The mainland's services industries rose last month at the fastest pace since August as gains in retailing and construction aided a recovery in the economy.
The non-manufacturing purchasing managers' index rose to 56.2 from 56.1 in December, the National Bureau of Statistics and the China Federation of Logistics and Purchasing said in a statement yesterday. A reading above 50 indicates expansion.
The Shanghai Composite Index last week posted the best weekly gain since October 2011 on optimism that Beijing can sustain the nation's expansion and control the risk that inflation will surge. Strength in services may assist a shift to a consumption-driven economy as the government targets more sustainable growth and factory output contributes to record pollution.

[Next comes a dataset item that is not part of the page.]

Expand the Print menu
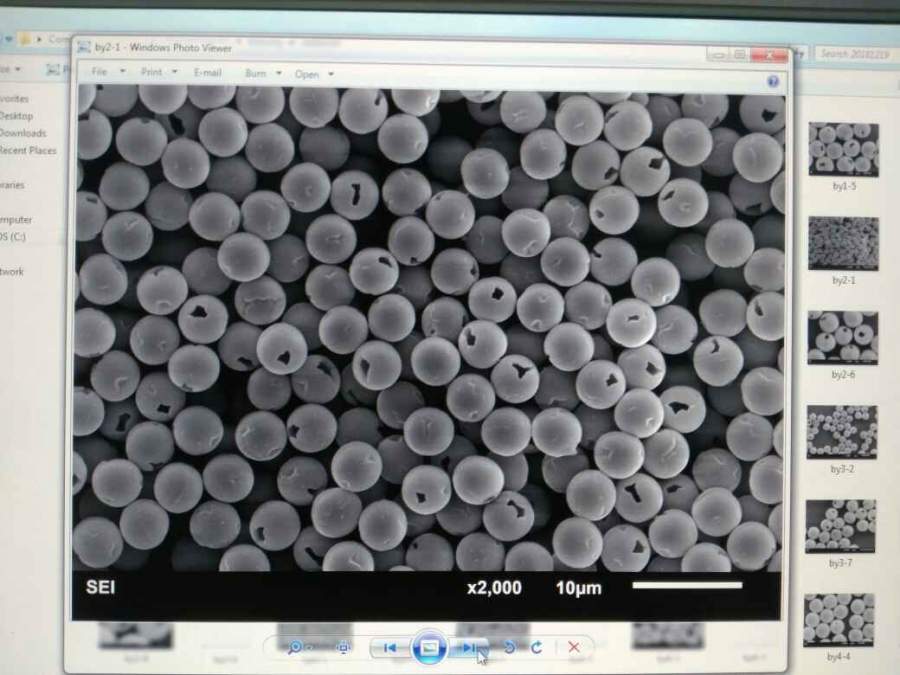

Huang Yiping, the chief Asia economist with Barclays in Hong Kong, said: "The economy should be on a gradually improving path."
However, Huang said there was a risk that inflation would pick up faster than the consensus was expecting.
The logistics federation said yesterday the retailing industry saw an obvious improvement, while new orders in civil engineering and infrastructure construction rose to the highest since March last year.
In contrast, gauges of activity and new orders for commercial property dropped below the 50 level that divides expansion from contraction, indicating the property market was entering the low season, it said.
The restaurant industry suffered from an austerity drive instigated by Communist Party chiefs that includes a ban on lavish banquets by bureaucrats. The sector's business activity index fell 17.3 points from the reading in January last year and the new orders gauge fell 6.5 points to below 50.
An index of intermediate input prices rose 4.4 points to a 10-month high of 58.2, a rebound that was a cause for concern, according to Cai Jin, a vice-president at the logistics federation.
The contribution of services to the economy has grown over the past decade as rising incomes have spurred demand for televisions, housing, mobile phones and travel. Almost 36 per cent of the working population was employed in such industries in 2011, up from 31.3 per cent in 2005.
Services industries accounted for 45 per cent of gross domestic product last year, Ma Jiantang, the head of the statistics bureau, said last month, up from 41 per cent in 2003. The government is seeking to increase the share to 47 per cent by 2015.